Low corporate tax rates really do help to give a country a significant competitive advantage over economic rivals, and are connected with higher than average economic growth, according to the results of a long-term study of international tax rates.

The study, by KPMG International, analyses international movements in corporate tax rates in 86 countries for the past 14 years, drawing on the annual surveys the organization has conducted since 1993.

The findings point to a link between high economic growth rates in countries such as Ireland, Norway, Sweden and Denmark and favourable corporate tax regimes.

Of these countries, Ireland stands as the strongest evidence that low corporate tax rates spur economic growth. Its headline corporate tax rate has fallen in stages from 40% in 1993 to 12.5% today, giving it the lowest corporate tax rate of any developed country. At its peak, the Irish economy enjoyed annual growth rates of up to 12%.

Meanwhile, the Scandinavian countries, Norway, Sweden and Denmark, have also enjoyed high growth rates after cutting corporate tax rates and reorganizing their taxation systems in the late 1980s and early 1990s, actions which have cemented their places in the world's top ten economic growth leagues, the report observed.

Canada has also followed the trend by reducing a combined federal/provincial rate from 44.3% to 36.1% between 1993 and 2006.

The US is a significant exception to this trend, having had consistently high rates of growth despite a corporate tax rate that has remained almost static at 40%. This anomaly, according to KPMG Canada's National Leader of International Corporate Tax, Tony Swiderski, is a result of the "sheer economic power" of the US which continues to attract multinational companies regardless of the high tax rate. However, even here, the one-year tax cut on repatriated funds to 5.3% from 35% brought about by the American Jobs Creation Act of 2004 sucked in $300 billion, showing the effectiveness of tax cuts, the study noted.

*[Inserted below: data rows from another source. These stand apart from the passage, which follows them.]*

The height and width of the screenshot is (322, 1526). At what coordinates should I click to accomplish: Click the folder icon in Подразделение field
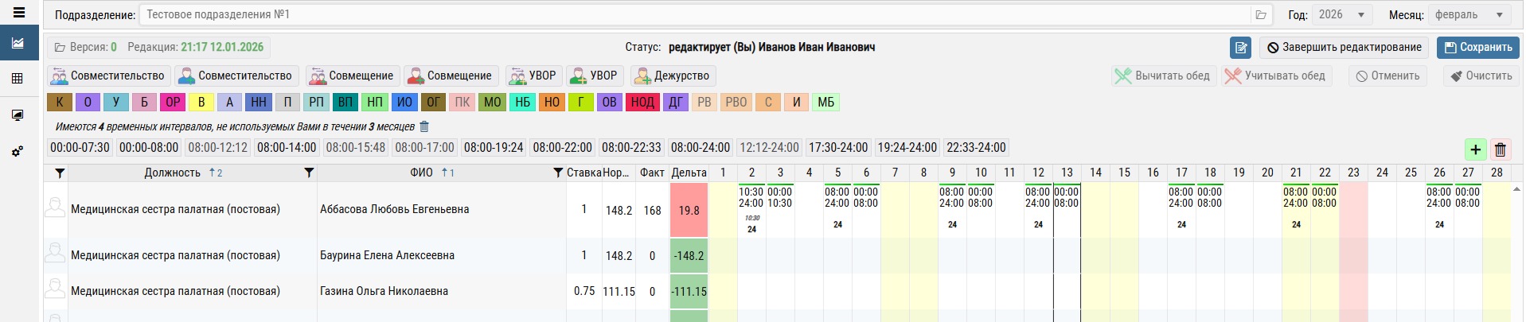pyautogui.click(x=1261, y=15)
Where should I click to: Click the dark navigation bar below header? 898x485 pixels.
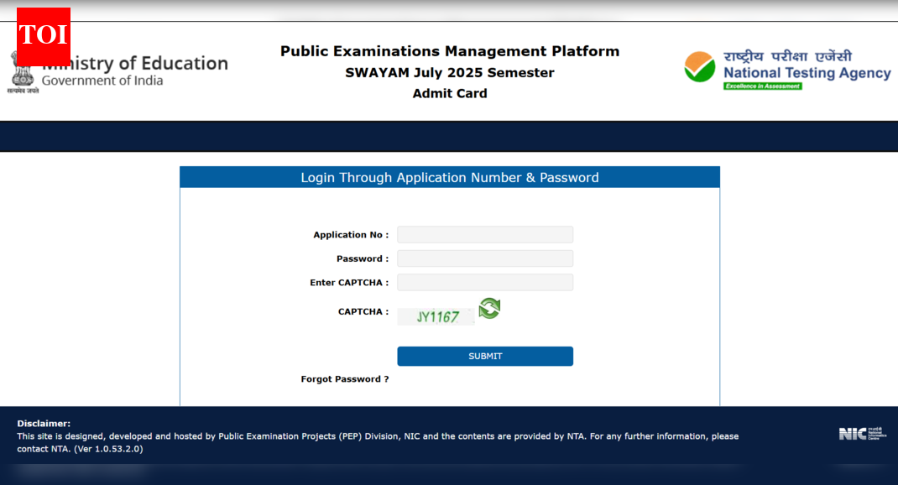point(449,133)

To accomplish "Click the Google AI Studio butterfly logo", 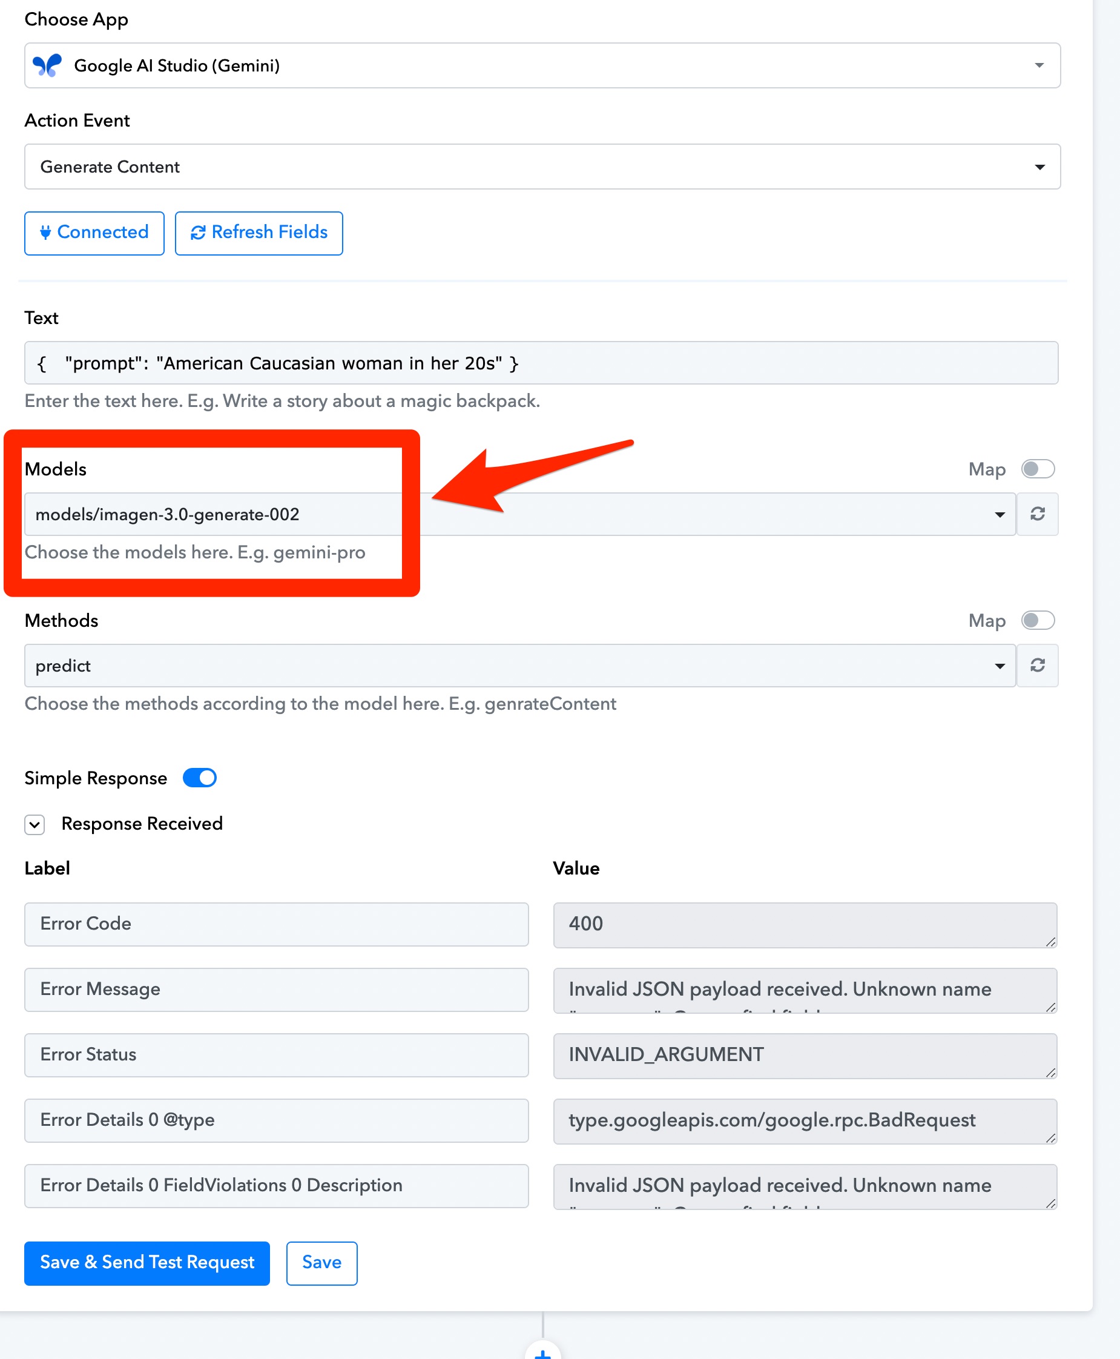I will pos(47,65).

But cuts in single tax rates are no longer a guaranteed way of stimulating growth in a nation's economy, the report observed. As tax competition has gathered pace in recent years, growth rates have in some countries petered out; for example, Ireland's growth has recently slowed to around 2.5% due to strong competition on tax rates and incentives for inward investment from Eastern European countries like Poland and Hungary. Governments therefore have been forced to look to other factors in their quest to attract multinational companies, such as economic and legal infrastructure.

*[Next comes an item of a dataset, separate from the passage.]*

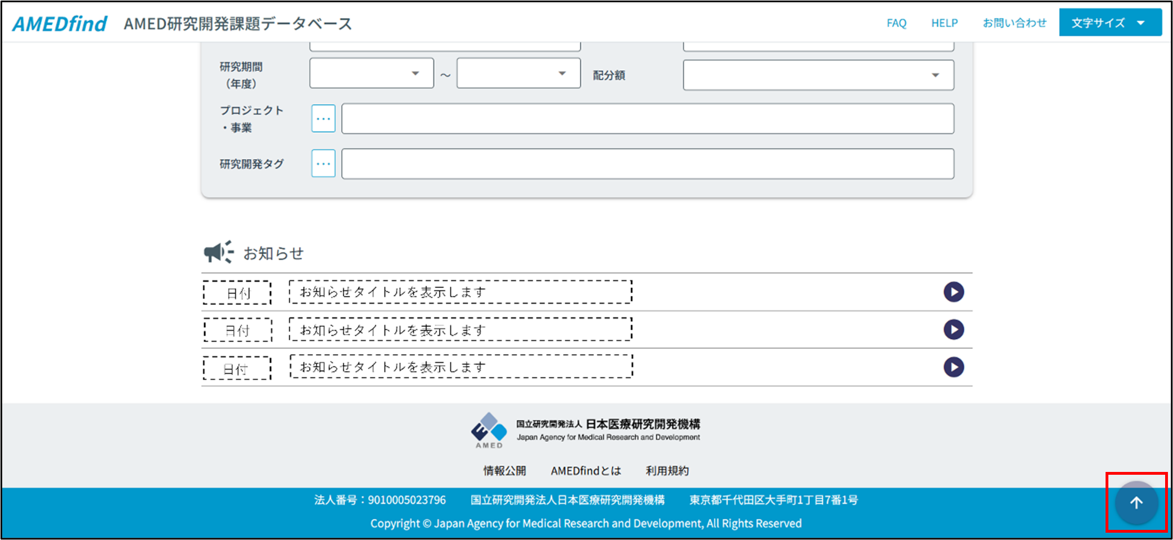Expand the 研究期間 start year dropdown
Viewport: 1173px width, 540px height.
(x=372, y=74)
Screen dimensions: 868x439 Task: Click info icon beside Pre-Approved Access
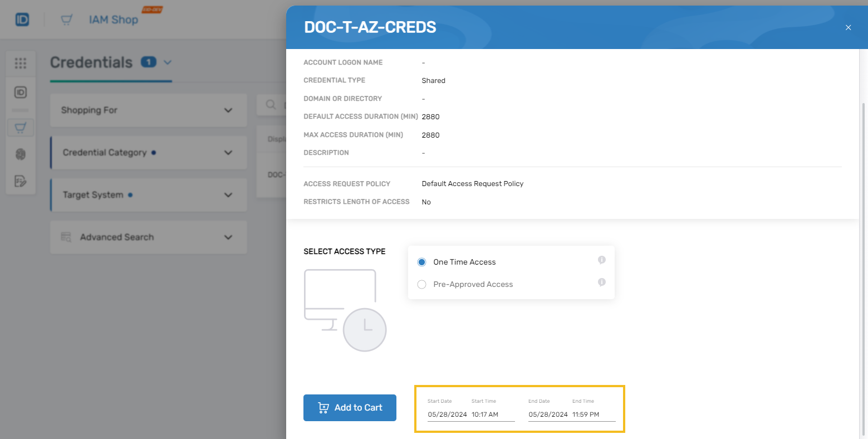point(601,282)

"Governments have an opportunity to attract inward investment not just through low taxation, but through astute global marketing of the benefits of placing operations in their countries," observed Penny Woolford, Leader of KPMG's International Corporate Tax practice in Toronto.

"Strategies being pursued include market share strategies (such as enforcement of transfer pricing rules) and diversification of income (a shift in the balance between direct and indirect taxes)," she added.

KPMG also found the governments are now more willing to communicate strategic policy for collecting taxes and spending the revenues.

"By actively explaining to investors the benefits arising from their social policies, governments can make it easier for corporations to persuade shareholders and others that a particular decision was financially sensible, socially responsible and capable of producing the sustainable benefits that investors are looking for," Woolford concluded.